Neural networks are usually trained with different variants of gradient descent based optimization algorithms such as stochastic gradient descent or the Adam optimizer. Recent theoretical work states that the critical points (where the gradient of the loss is zero) of two-layer ReLU networks with the square loss are not all local minima. However, in this work we will explore an algorithm for training two-layer neural networks with ReLU-like activation and the square loss that alternatively finds the critical points of the loss function analytically for one layer while keeping the other layer and the neuron activation pattern fixed. Experiments indicate that this simple algorithm can find deeper optima than Stochastic Gradient Descent or the Adam optimizer, obtaining significantly smaller training loss values on four out of the five real datasets evaluated.
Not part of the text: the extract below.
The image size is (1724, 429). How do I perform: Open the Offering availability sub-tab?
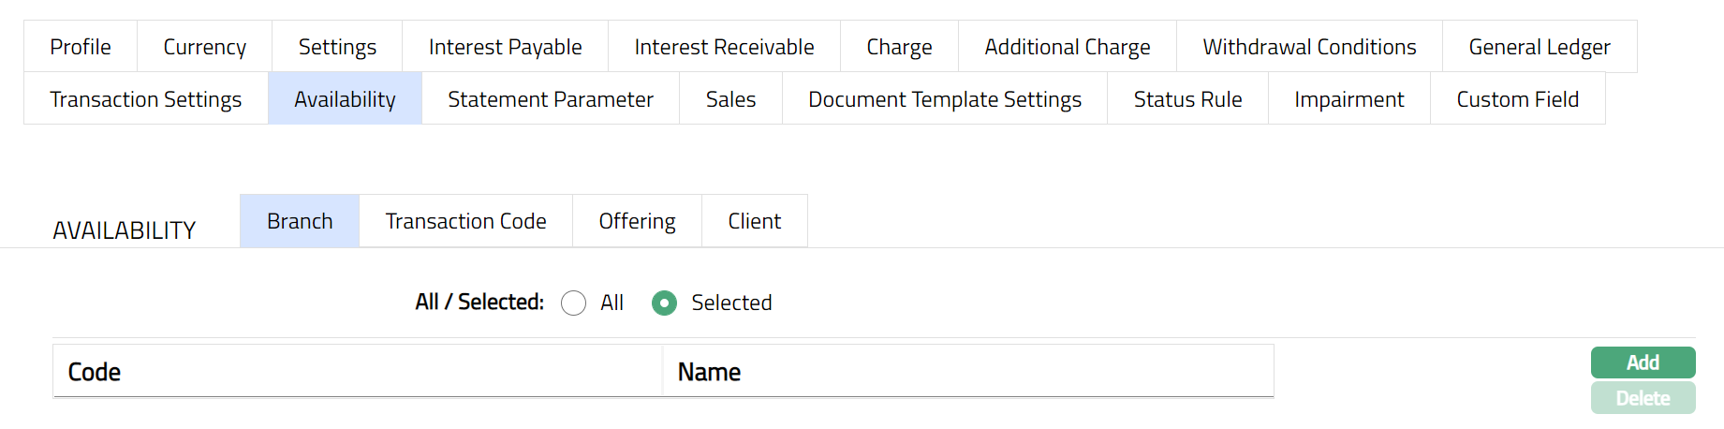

Moreover, the method is faster than the gradient descent methods and has virtually no tuning parameters.

翻译：神经网络通常通过基于梯度下降的优化算法（如随机梯度下降或Adam优化器）的各种变体进行训练。近期理论研究表明，采用平方损失的双层ReLU网络，其临界点（损失函数梯度为零的点）并不全是局部极小值。然而，本文探讨了一种训练双层ReLU类激活函数网络并采用平方损失的算法，该算法通过交替固定另一层和神经元激活模式，以解析方式逐层求解损失函数的临界点。实验表明，这种简单算法能够比随机梯度下降或Adam优化器找到更优的深度极小值，在五个真实数据集的四个中获得了显著更低的训练损失值。此外，该方法比梯度下降法速度更快，且几乎无需调整参数。